US banks could get slammed with another $160 billion in losses as commercial real estate faces its biggest crash since 2008

US banks could get slammed with another $160 billion in losses as commercial real estate faces its biggest crash since 2008, per BI.


According to a recent working paper by researchers from USC, Columbia, Stanford, and Northwestern, which assessed the impact of prolonged higher interest rates on the commercial real estate industry and the US banking system, potential distress is looming. The paper, titled "Monetary Tightening, Commercial Real Estate Distress, and US Bank Fragility," examined the consequences of the Fed's aggressive rate hikes in 2022. It estimated that due to declines in property values from rate hikes and the rise of remote work, approximately 14% of all loans and 44% of office loans are in negative equity, where current values are lower than outstanding loan balances.

As a result, 10%-20% of all commercial real estate loans could potentially default, which is on the lower end of what the default rate was estimated to be during the Great Financial Crisis. This could lead to banks experiencing around $160 billion in losses, according to the paper. The researchers warned that if interest rates remain elevated and property values do not recover, default rates could potentially reach or even surpass those seen during the Great Recession.

Concerns are also rising about the commercial real estate space, given that the industry has approximately $1.5 trillion in debt set to mature in the coming years. The possibility of additional bank losses raises fears of another bank run, similar to the one that affected Silicon Valley Bank and other lenders earlier this year. The paper estimated that if half of uninsured depositors empty their accounts, losses related to commercial real estate could lead to 31 to 67 smaller regional banks becoming insolvent. Another 340 banks could face insolvency due to losses stemming from higher interest rates.
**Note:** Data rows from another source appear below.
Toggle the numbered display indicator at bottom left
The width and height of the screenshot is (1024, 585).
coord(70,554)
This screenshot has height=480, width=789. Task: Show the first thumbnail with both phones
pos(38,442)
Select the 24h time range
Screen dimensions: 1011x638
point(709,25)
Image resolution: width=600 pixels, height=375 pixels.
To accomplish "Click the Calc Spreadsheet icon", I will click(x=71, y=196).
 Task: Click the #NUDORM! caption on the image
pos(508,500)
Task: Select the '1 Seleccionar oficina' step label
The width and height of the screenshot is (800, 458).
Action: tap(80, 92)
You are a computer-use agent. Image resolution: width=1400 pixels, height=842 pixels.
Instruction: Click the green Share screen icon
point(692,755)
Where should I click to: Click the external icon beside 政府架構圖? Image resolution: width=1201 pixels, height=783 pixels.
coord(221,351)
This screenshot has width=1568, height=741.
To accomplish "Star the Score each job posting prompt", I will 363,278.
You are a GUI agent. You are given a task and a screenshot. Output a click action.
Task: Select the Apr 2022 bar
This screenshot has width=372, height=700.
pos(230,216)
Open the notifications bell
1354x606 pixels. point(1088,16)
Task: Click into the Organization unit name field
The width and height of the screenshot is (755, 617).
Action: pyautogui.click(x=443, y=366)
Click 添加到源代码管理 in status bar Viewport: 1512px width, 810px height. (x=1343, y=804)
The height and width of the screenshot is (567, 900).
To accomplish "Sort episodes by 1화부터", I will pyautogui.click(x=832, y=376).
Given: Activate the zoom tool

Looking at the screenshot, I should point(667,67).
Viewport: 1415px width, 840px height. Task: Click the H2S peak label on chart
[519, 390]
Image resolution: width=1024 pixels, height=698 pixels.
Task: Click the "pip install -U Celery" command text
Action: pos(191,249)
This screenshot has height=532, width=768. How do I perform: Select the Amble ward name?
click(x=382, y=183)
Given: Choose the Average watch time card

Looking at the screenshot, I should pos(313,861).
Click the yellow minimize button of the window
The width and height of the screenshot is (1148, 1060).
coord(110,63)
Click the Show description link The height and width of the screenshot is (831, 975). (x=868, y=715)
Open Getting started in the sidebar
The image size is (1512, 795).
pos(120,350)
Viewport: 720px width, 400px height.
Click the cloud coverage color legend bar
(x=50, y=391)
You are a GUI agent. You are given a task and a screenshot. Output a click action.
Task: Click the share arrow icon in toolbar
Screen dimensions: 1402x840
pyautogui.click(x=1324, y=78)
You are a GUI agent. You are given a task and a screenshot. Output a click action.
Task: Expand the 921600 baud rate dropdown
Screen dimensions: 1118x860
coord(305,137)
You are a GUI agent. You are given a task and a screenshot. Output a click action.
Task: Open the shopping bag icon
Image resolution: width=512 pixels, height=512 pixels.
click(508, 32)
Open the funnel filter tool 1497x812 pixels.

The paper concluded by stating that banks' exposure to commercial real estate loan distress, combined with the decline in banks' asset values following the monetary tightening of 2022, significantly erodes their ability to withstand adverse credit events, leaving them susceptible to significant solvency risk. Investors are closely monitoring the stability of the US banking system, especially after Moody's lowered its credit rating for 10 large- and mid-sized US banks in August and placed another group of banks under review, partly due to higher risks on bank assets.